• **PROVIDED DATA**
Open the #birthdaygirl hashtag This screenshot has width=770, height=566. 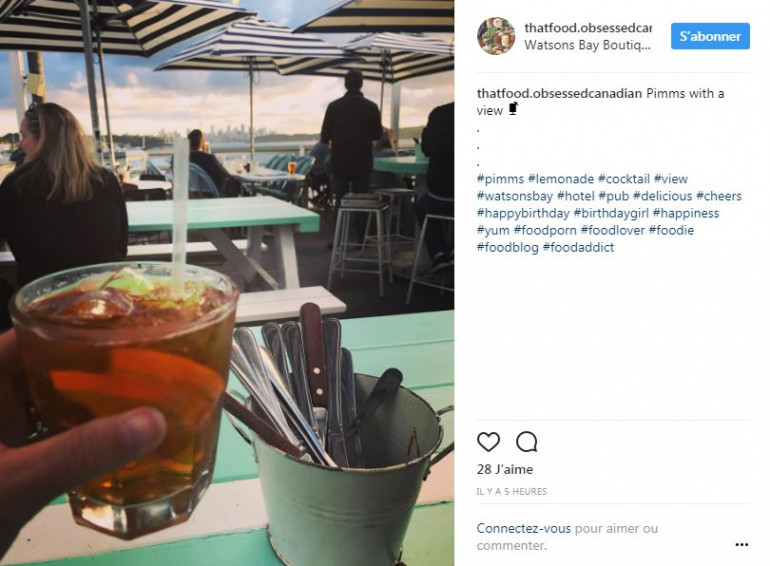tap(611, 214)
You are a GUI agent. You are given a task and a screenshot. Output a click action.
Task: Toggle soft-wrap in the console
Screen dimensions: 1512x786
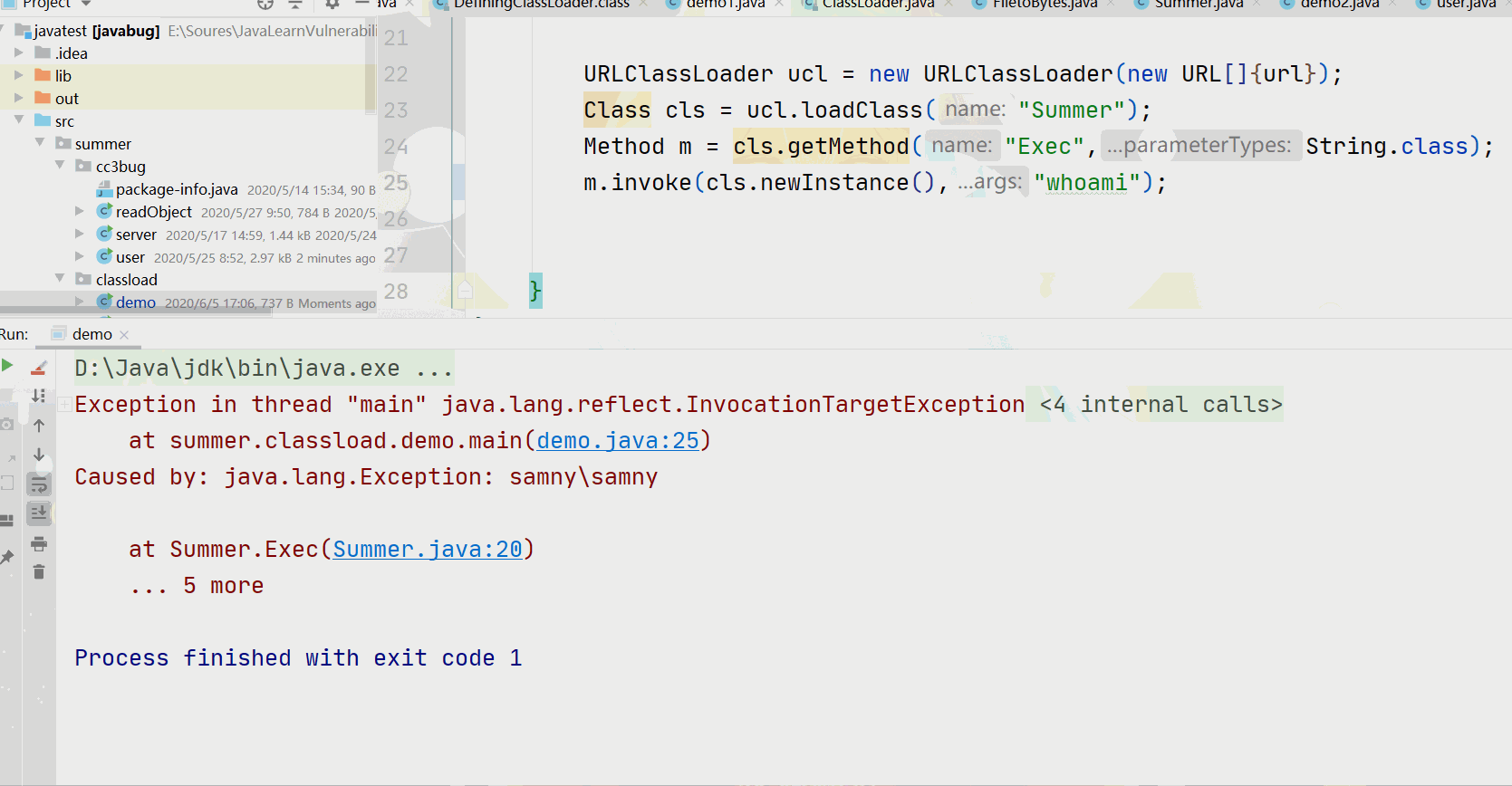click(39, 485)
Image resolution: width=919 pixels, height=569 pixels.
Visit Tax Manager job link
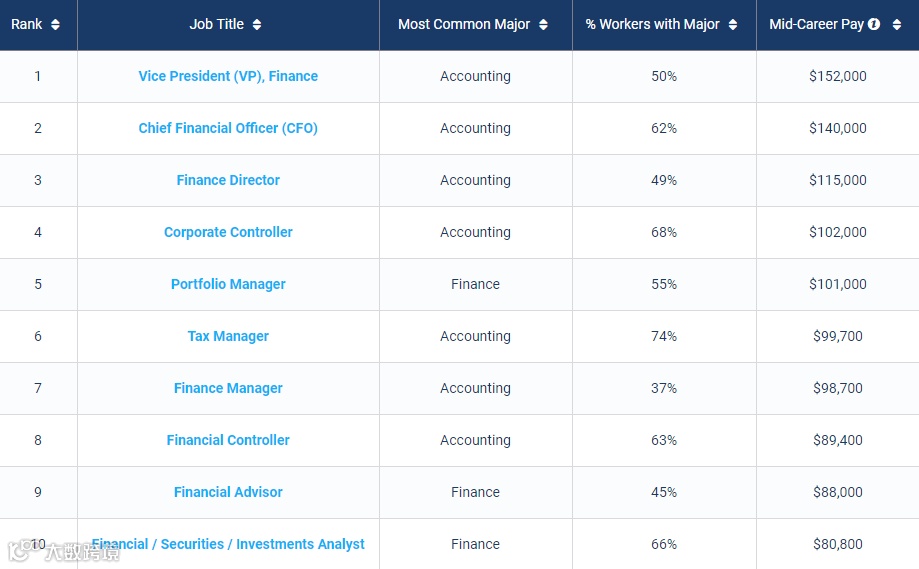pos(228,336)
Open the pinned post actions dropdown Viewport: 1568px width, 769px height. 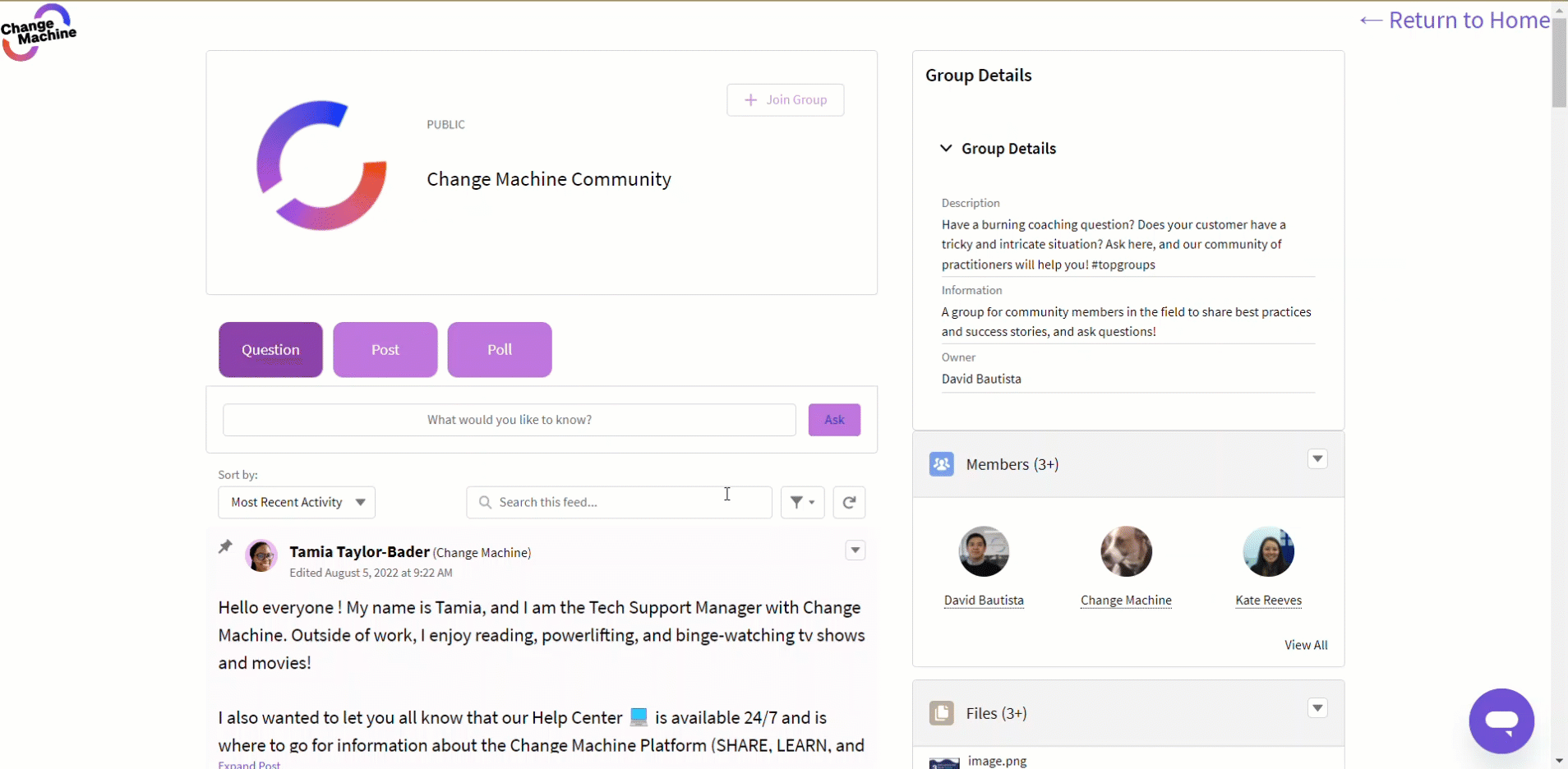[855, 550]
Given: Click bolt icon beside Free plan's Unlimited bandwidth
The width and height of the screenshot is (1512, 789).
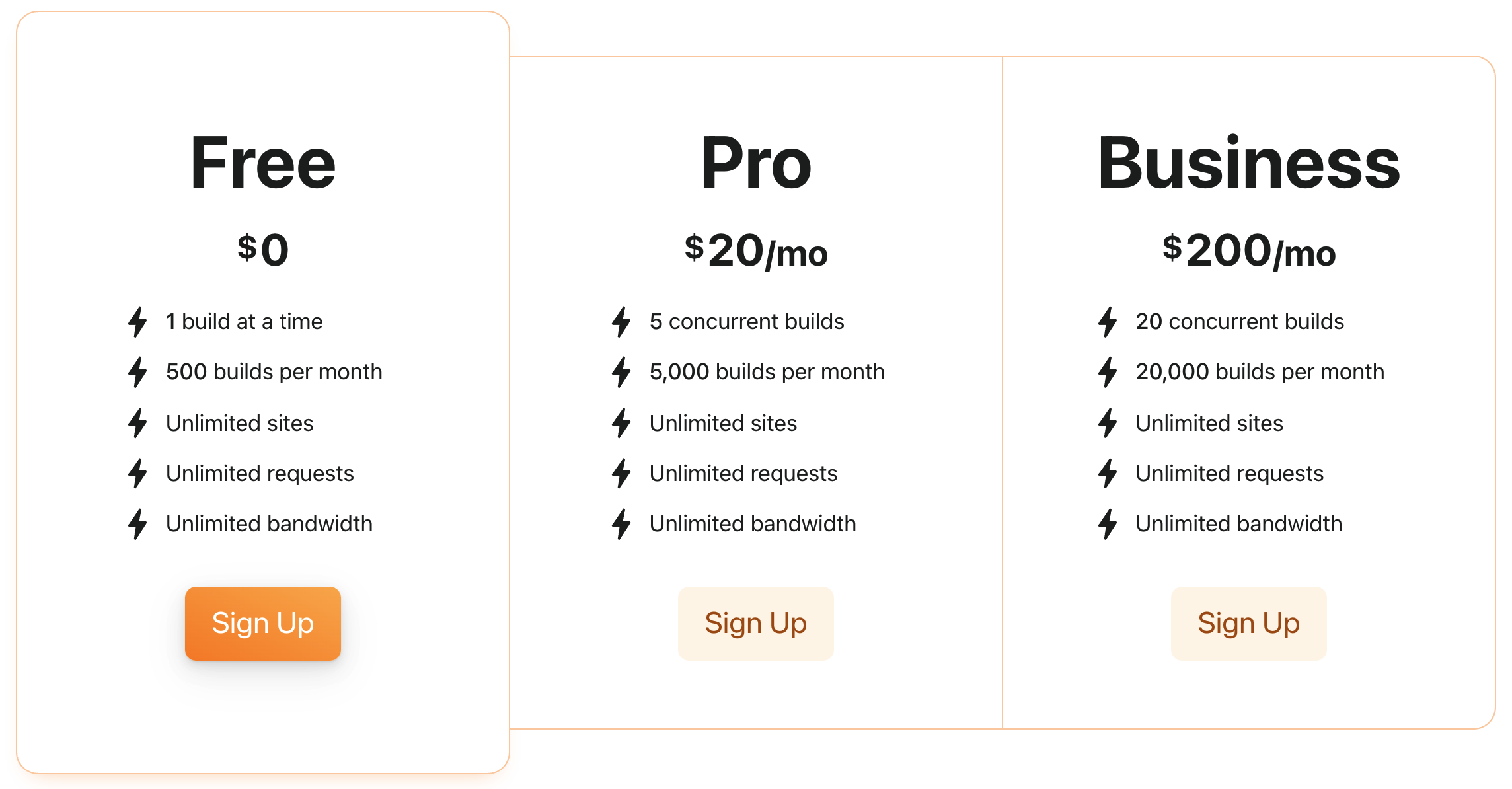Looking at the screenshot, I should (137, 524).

==

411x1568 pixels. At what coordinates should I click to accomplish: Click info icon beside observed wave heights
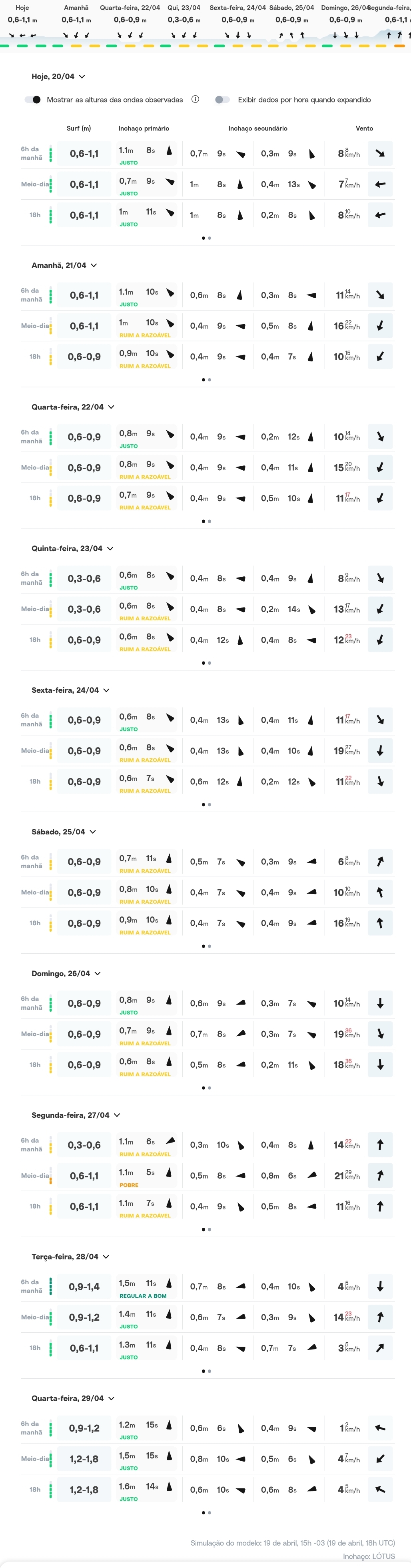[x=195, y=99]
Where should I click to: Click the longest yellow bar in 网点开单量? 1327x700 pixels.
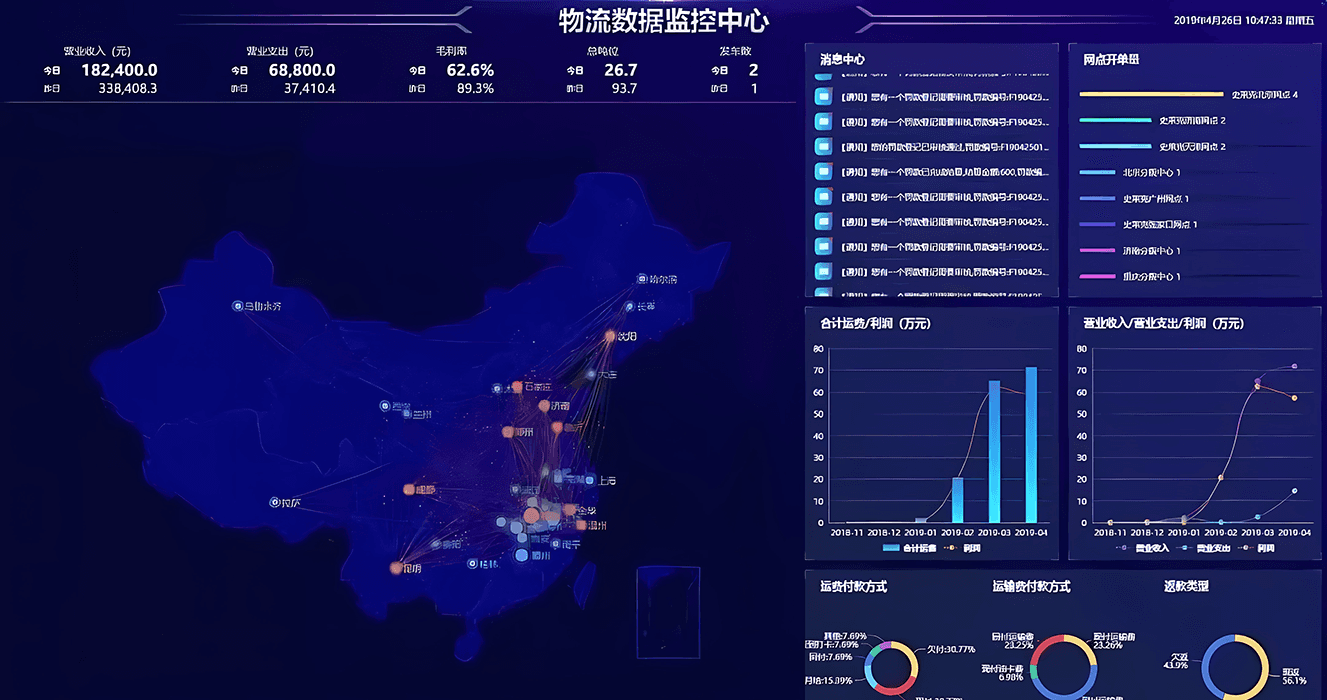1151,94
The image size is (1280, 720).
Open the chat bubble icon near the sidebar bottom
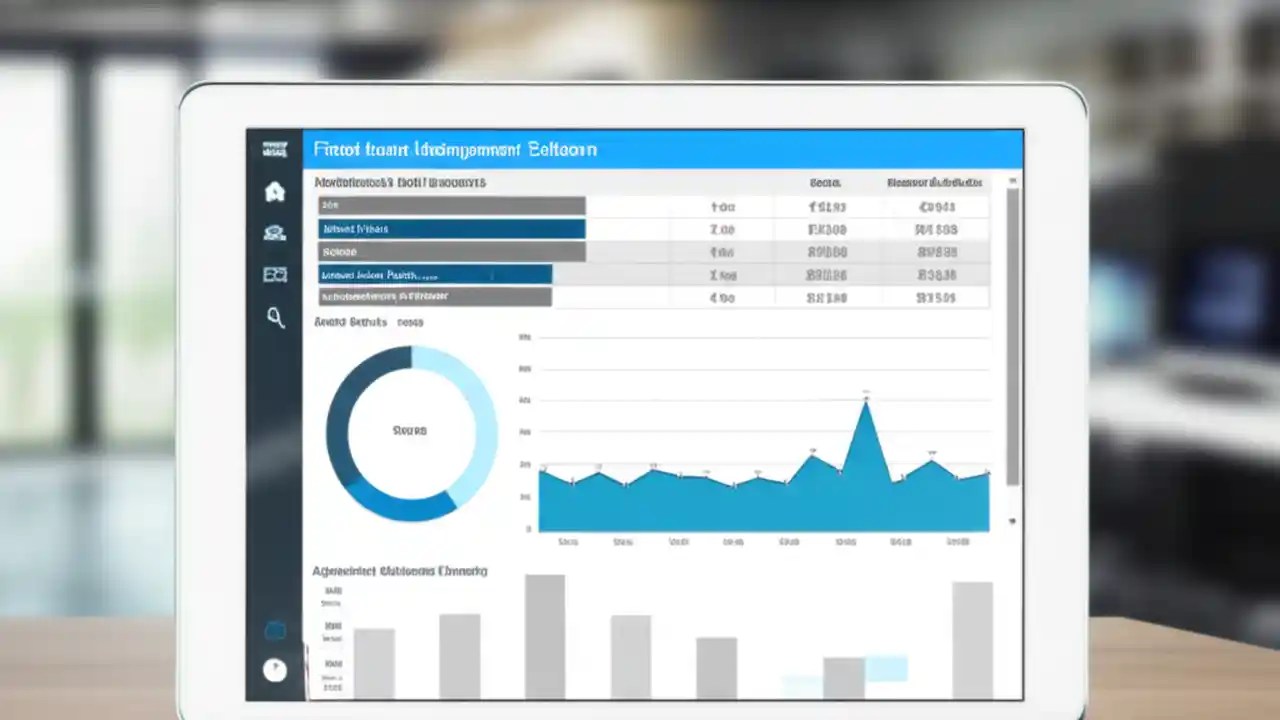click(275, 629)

* * *

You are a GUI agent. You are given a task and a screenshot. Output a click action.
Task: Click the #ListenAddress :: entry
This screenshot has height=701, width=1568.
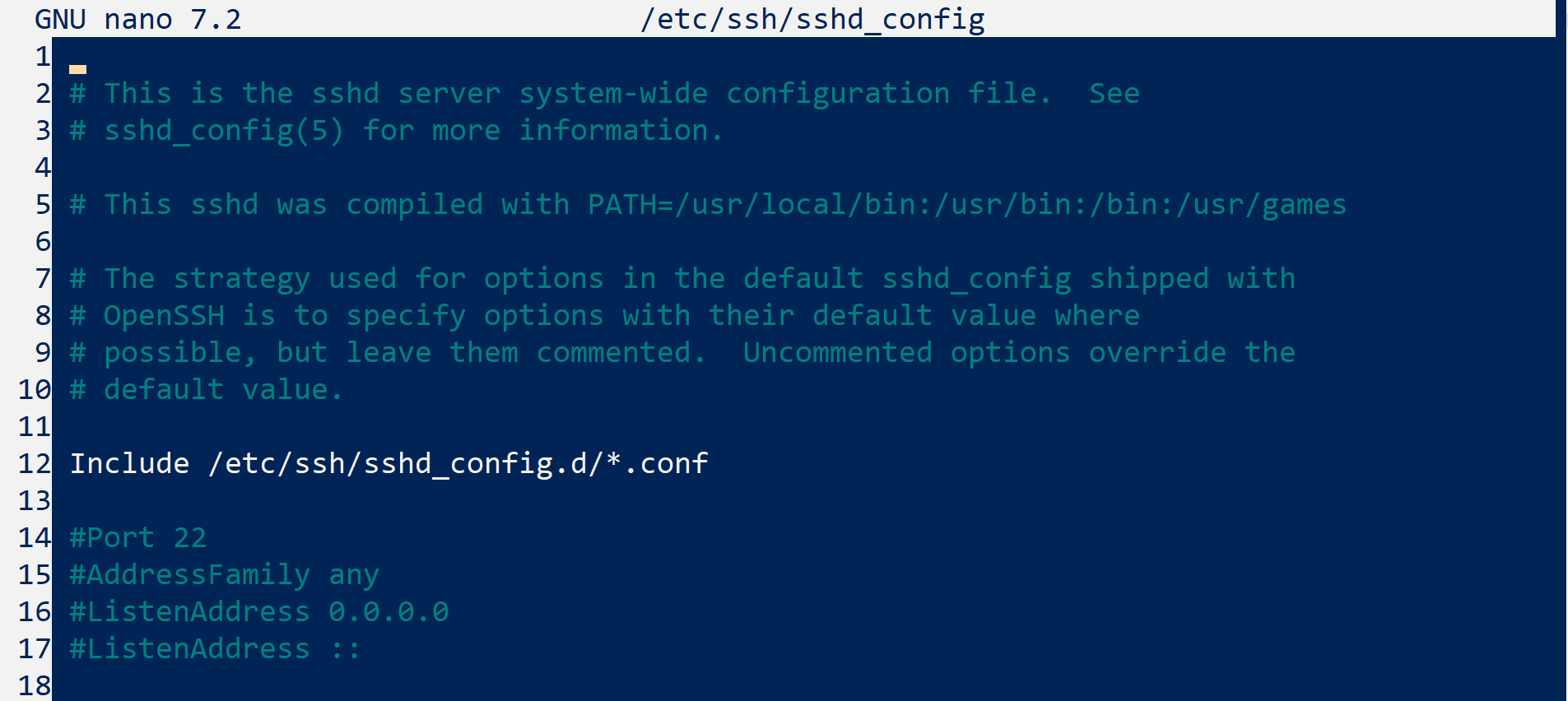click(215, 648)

• **TASK DETAILS**
Only one stretch of the listing is wanted: the lines starting at the one with "411x1568 pixels. At" and ending at the one with "The image size is (1280, 720).", copied exactly and free of pictures.

• **EXERCISE SOLUTION**
411x1568 pixels. At what coordinates should I click to accomplish: Click info icon beside observed wave heights
[x=195, y=99]
Where should I click to: Click the longest yellow bar in 网点开单量? 1327x700 pixels.
1151,94
The image size is (1280, 720).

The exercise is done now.